◆ ЗАДАНИЯ
1. Выпишите из отрывка ниже всех людей, которые названы в нем по фамилии.
2. Ответьте по отрывку ниже на три вопроса:
(a) Что предложил Дода Эфес старой школьной компании?
(b) На каком этаже жил Лешка Лебедуха?
(c) Какой теме была посвящена совместная работа для Е. М. Федорук?
3. Перепечатайте, пожалуйста, из отрывка ниже фрагмент между «Донос стал добродетелью» и «студенток разных институтов.», включая оба эти места.

◆ ОТРЫВОК ДЛЯ ЧТЕНИЯ

Донос стал добродетелью и гражданским подвигом. Павлик Морозов (быть может, никогда не существовавший и выдуманный по заданию Сталина ребенок), предавший палачам своего отца, прославлялся как национальный герой.
В эти дни мой ближайший друг, Дода Эфес, однажды огорошил меня предложением «пореже встречаться» старой школьной компанией: он объяснил, что тайной полиции могут показаться подозрительными регулярные встречи студентов и студенток разных институтов.
В эти же дни, в самом начале первого курса, состоялся «диспут о дружбе», организованный наверняка по заданию парткома. Главный вопрос диспута: что должен делать советский человек, узнав, что его друг является иностранным шпионом? Ответ был однозначен: советский Пилад должен немедленно донести на советского Ореста.
Мы с моим первым институтским другом Лешкой Лебедухой уклонились от участия в диспуте, даже не вошли в круглую, поднимавшуюся амфитеатром аудиторию в конце коридора на втором этаже, чтобы не попадаться на глаза «активистам». Мы только постояли некоторое время в дверях и ушли. Но мы хорошо поняли друг друга: нам обоим не понравилась ни полицейская мораль, именуемая «пролетарским гуманизмом», ни полицейская провокация, именуемая «диспутом».
С Лебедухой я познакомился на вступительных экзаменах, и с первых дней мы стали близкими друзьями. Лешка жил с матерью, бабушкой и теткой на четвертом этаже нового кооперативного дома на углу Погодинки, в двух шагах от института. Они занимали две комнаты в небольшой коммунальной квартире с газом и ванной, где кроме них жила всего одна семья. По тогдашним московским нормам это было почти роскошно, и потому Лешкина квартира стала постоянным местом наших занятий. У него мы готовились к сессиям, у него писали мы нашу совместную работу о местоимениях в русском языке для Е. М. Федорук.

◆ ИСХОДНЫЙ МАТЕРИАЛ
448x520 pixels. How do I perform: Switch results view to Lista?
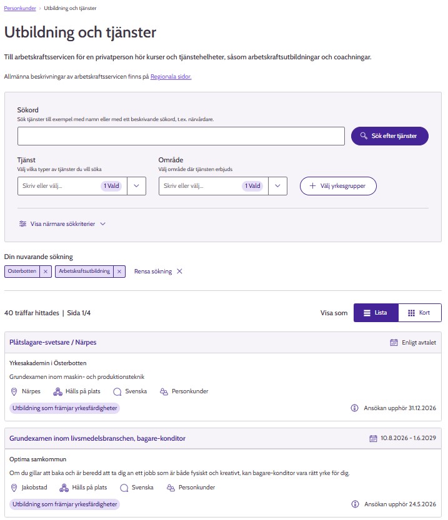(x=376, y=313)
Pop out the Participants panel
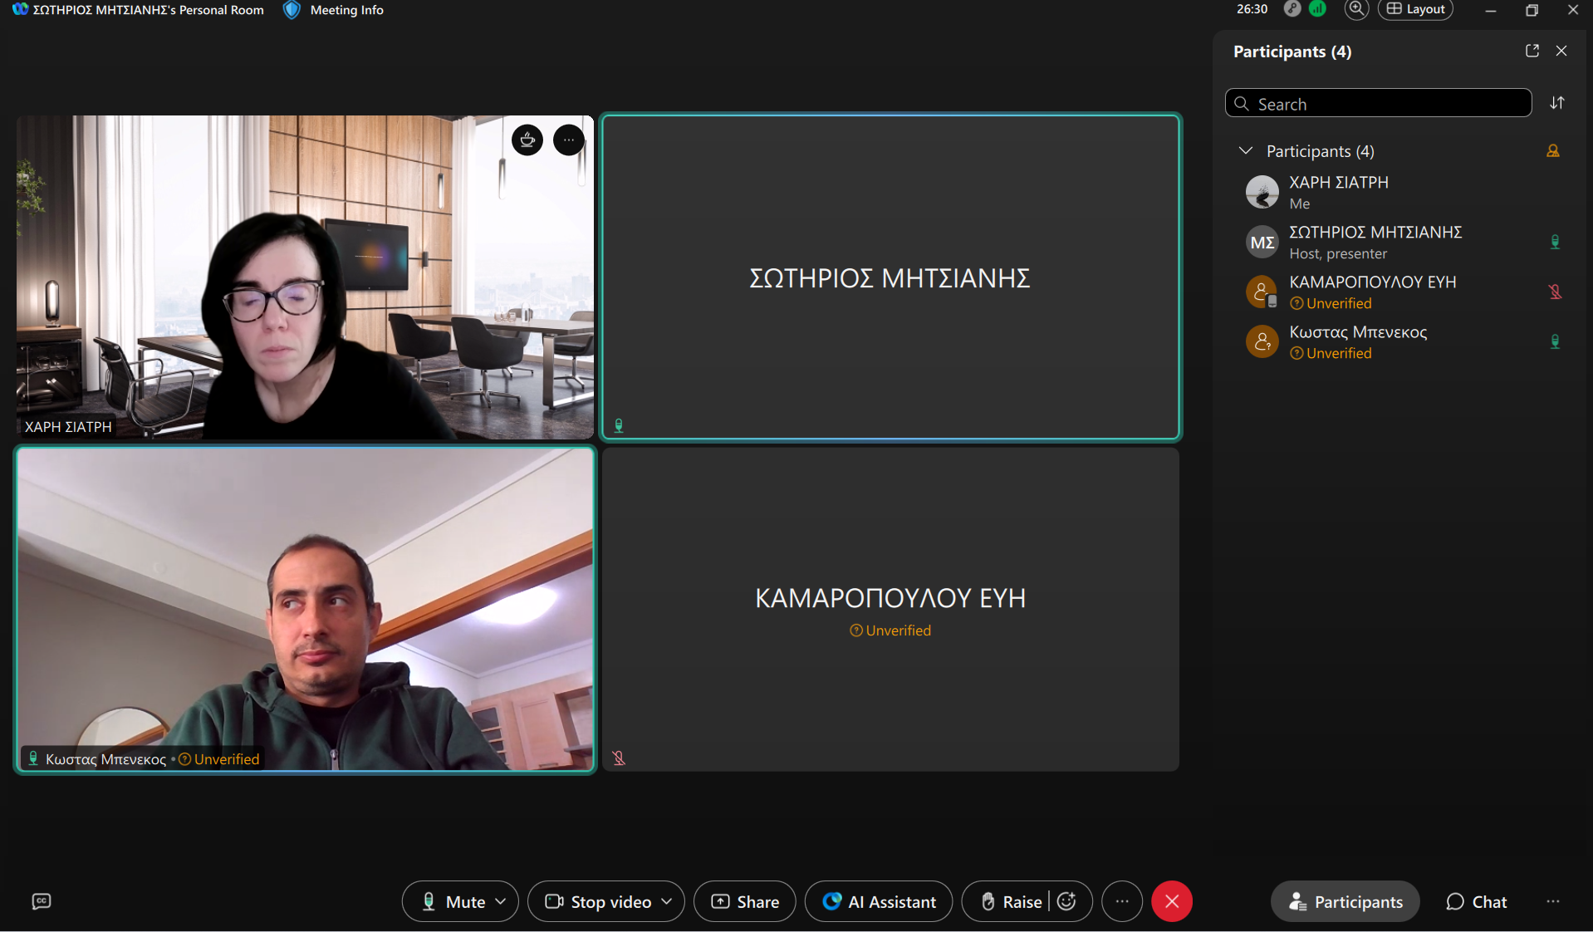 pos(1532,51)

◆ ОТВЕТЫ
1. Павлик Морозов, Сталин, Дода Эфес, Лешка Лебедуха, Е. М. Федорук.

2.
(a) Пореже встречаться.
(b) На четвертом.
(c) Местоимениям в русском языке.

3.
Донос стал добродетелью и гражданским подвигом. Павлик Морозов (быть может, никогда не существовавший и выдуманный по заданию Сталина ребенок), предавший палачам своего отца, прославлялся как национальный герой.
В эти дни мой ближайший друг, Дода Эфес, однажды огорошил меня предложением «пореже встречаться» старой школьной компанией: он объяснил, что тайной полиции могут показаться подозрительными регулярные встречи студентов и студенток разных институтов.